Chapter 17: Control Mechanisms in Cardiovascular Function

A central focus is placed on the baroreceptor reflex, a negative feedback loop initiated by mechanoreceptors in the carotid sinus and aortic arch that buffers acute fluctuations in mean arterial pressure by altering autonomic tone. The text explains that while baroreceptors are critical for moment-to-moment regulation, they reset during chronic hypertension, leaving long-term pressure control to the kidneys via the pressure diuresis mechanism. The summary explores secondary regulatory systems, including peripheral and central chemoreceptors that respond to hypoxia, hypercapnia, and acidosis, serving as emergency reflexes during severe hypotension. Significant attention is given to hormonal controls, specifically the Renin-Angiotensin-Aldosterone System (RAAS), which is activated by low blood pressure or volume to produce Angiotensin II—a potent vasoconstrictor that also stimulates aldosterone release for sodium and water retention. The chapter also examines Arginine Vasopressin (ADH) for water reabsorption and Atrial Natriuretic Peptide (ANP) for counteracting volume overload.

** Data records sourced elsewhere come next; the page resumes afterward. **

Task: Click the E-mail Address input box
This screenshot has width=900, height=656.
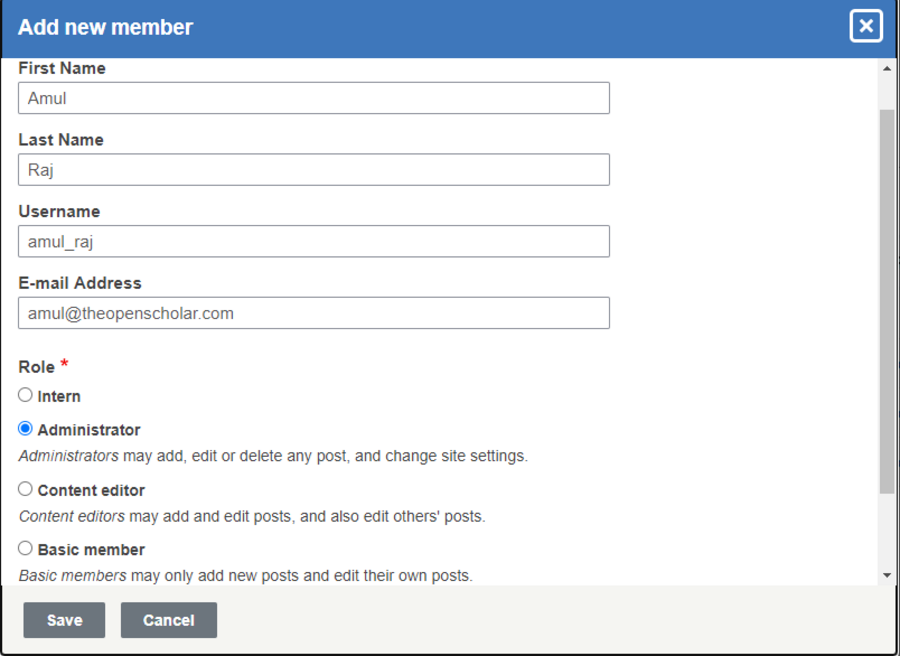Action: [313, 313]
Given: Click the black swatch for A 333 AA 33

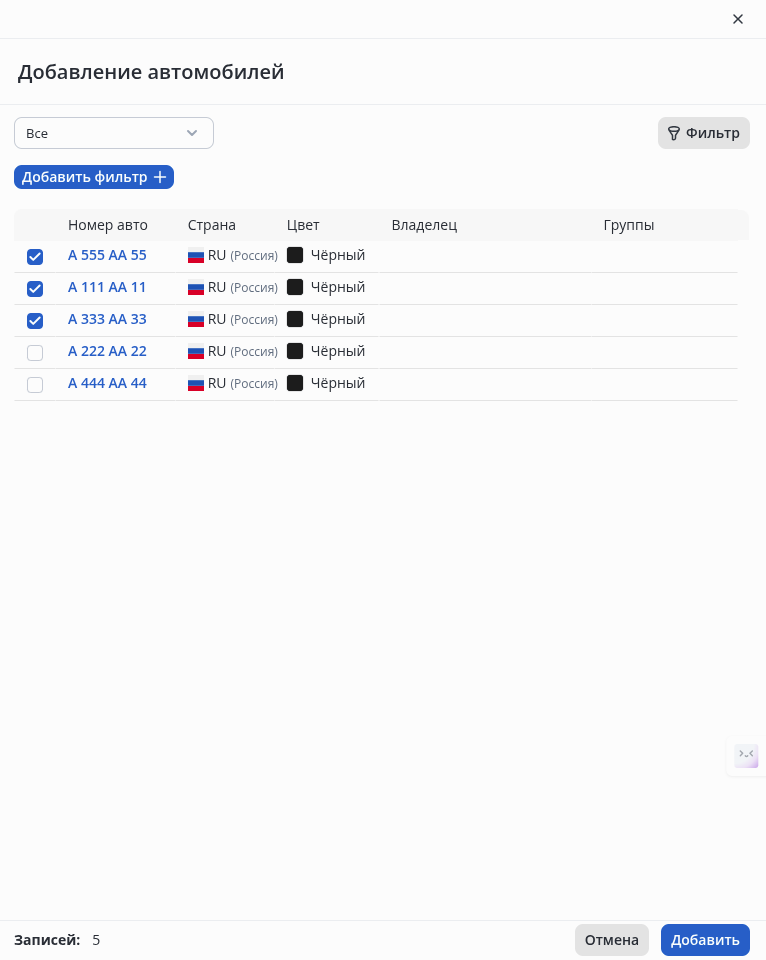Looking at the screenshot, I should pos(295,319).
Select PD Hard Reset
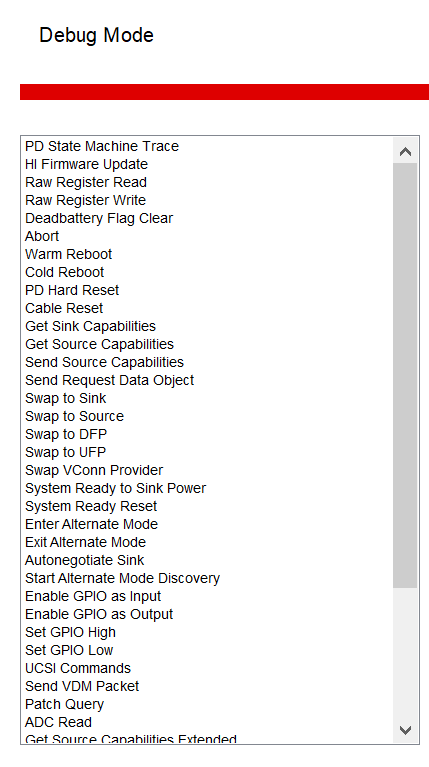 (72, 291)
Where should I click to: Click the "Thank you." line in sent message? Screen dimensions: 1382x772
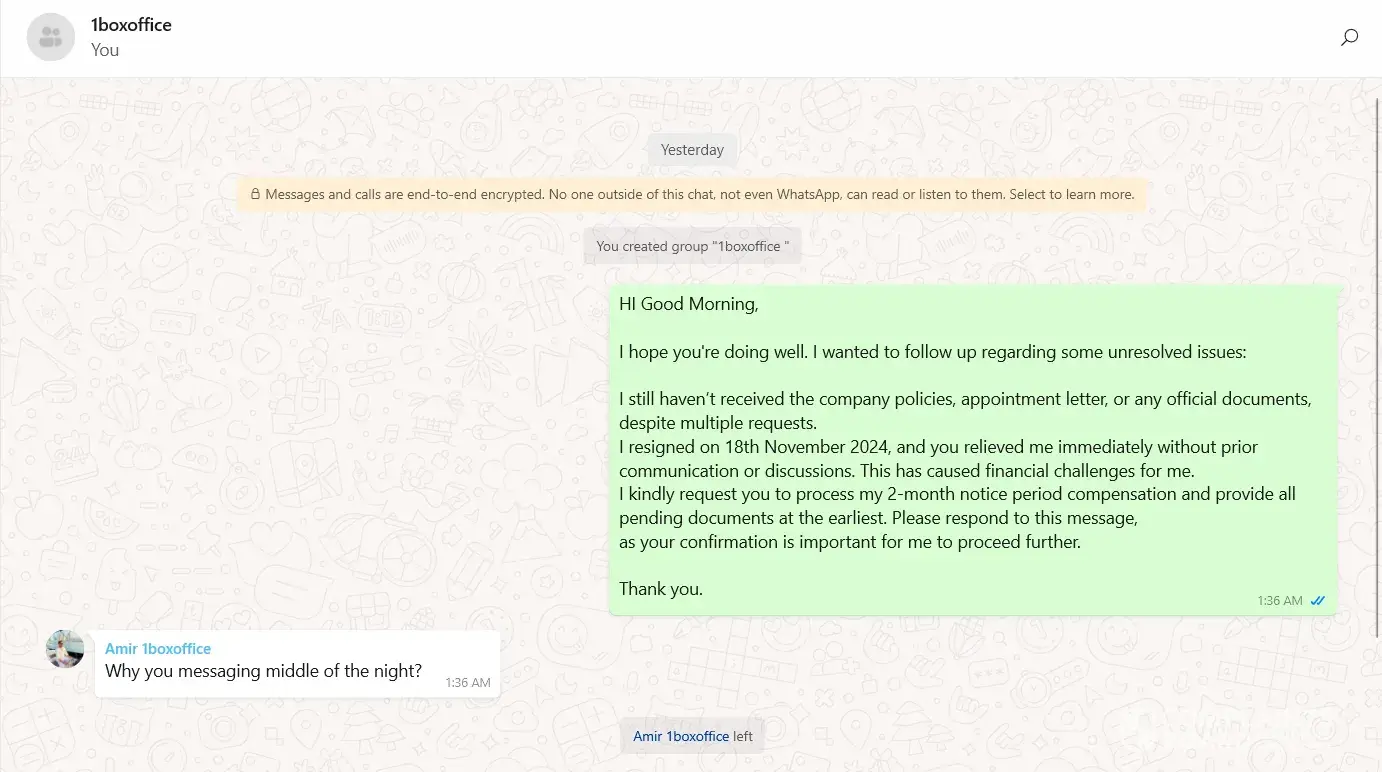tap(661, 589)
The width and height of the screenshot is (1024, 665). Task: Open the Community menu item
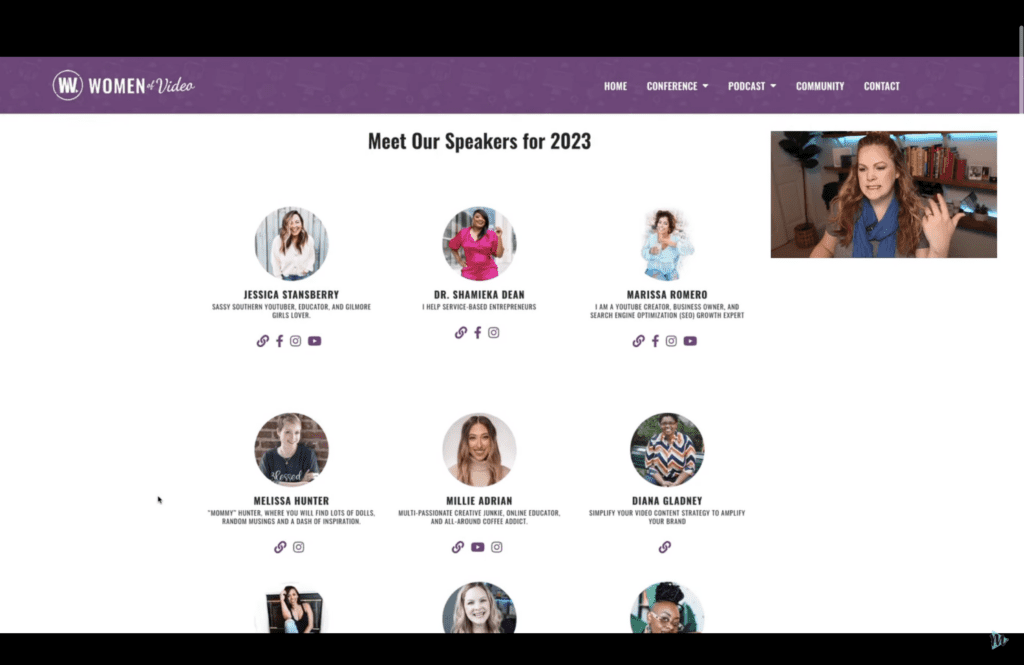coord(820,86)
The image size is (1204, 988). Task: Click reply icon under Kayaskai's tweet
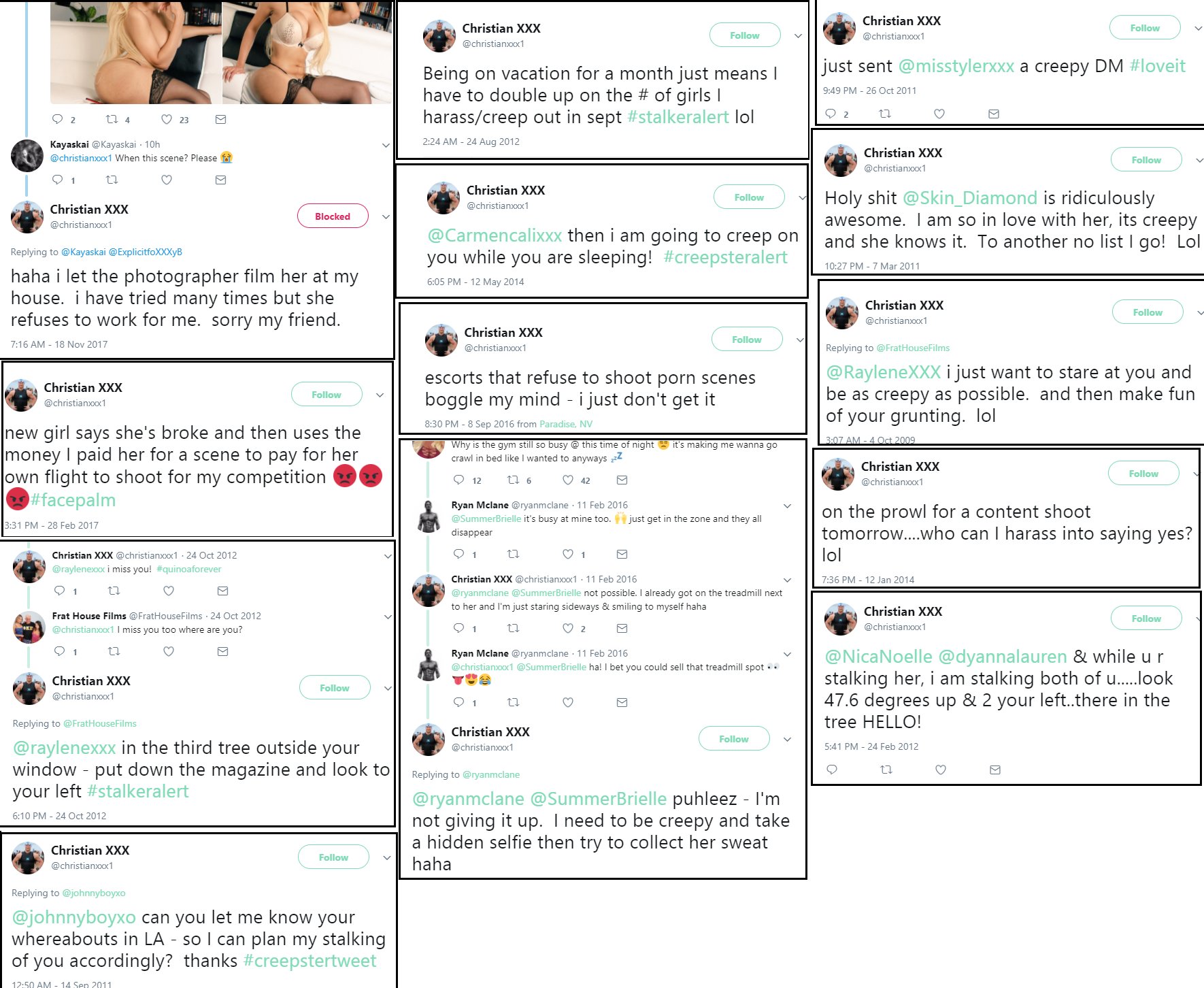point(58,180)
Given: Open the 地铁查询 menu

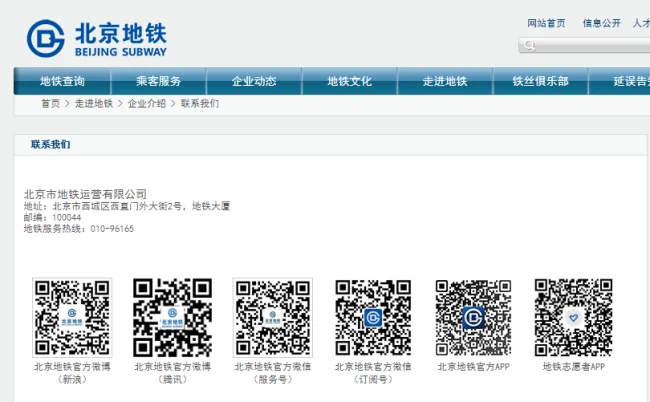Looking at the screenshot, I should tap(62, 81).
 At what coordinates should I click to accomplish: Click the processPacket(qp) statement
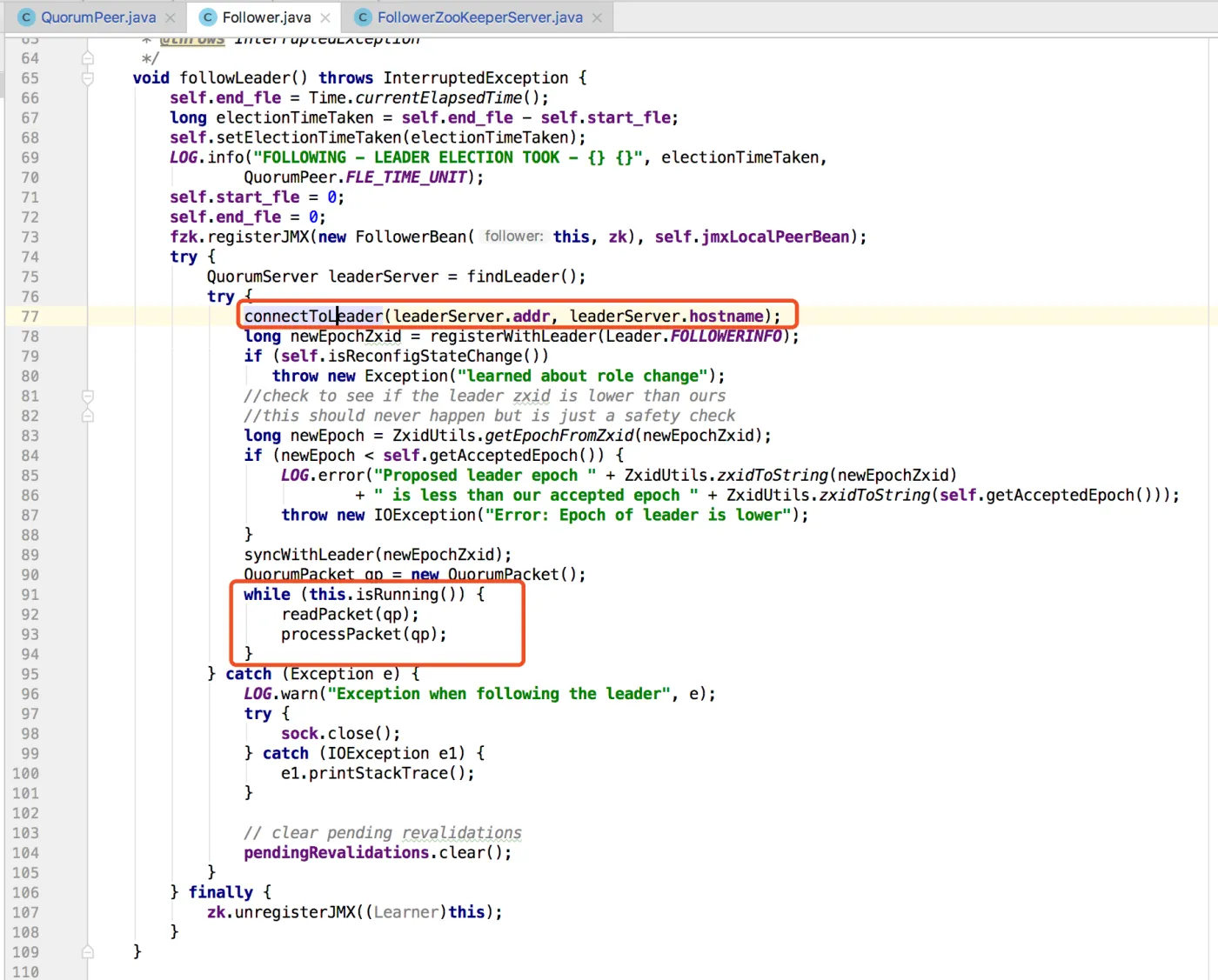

Integrative physiological responses are detailed, such as the cardiovascular adjustments required during posture changes to prevent orthostatic hypotension, the "central command" override of baroreceptors during exercise, and the unique physiology of the diving response and vasovagal syncope. Finally, the chapter categorizes circulatory shock into compensated, progressive, and irreversible stages, analyzing the pathophysiology of hypovolemic, cardiogenic, neurogenic, anaphylactic, and septic shock. The content concludes by reviewing pharmacological interventions for hypertension, including diuretics, beta-blockers, ACE inhibitors, and calcium channel antagonists, explaining how they manipulate these physiological pathways to reduce cardiovascular risk.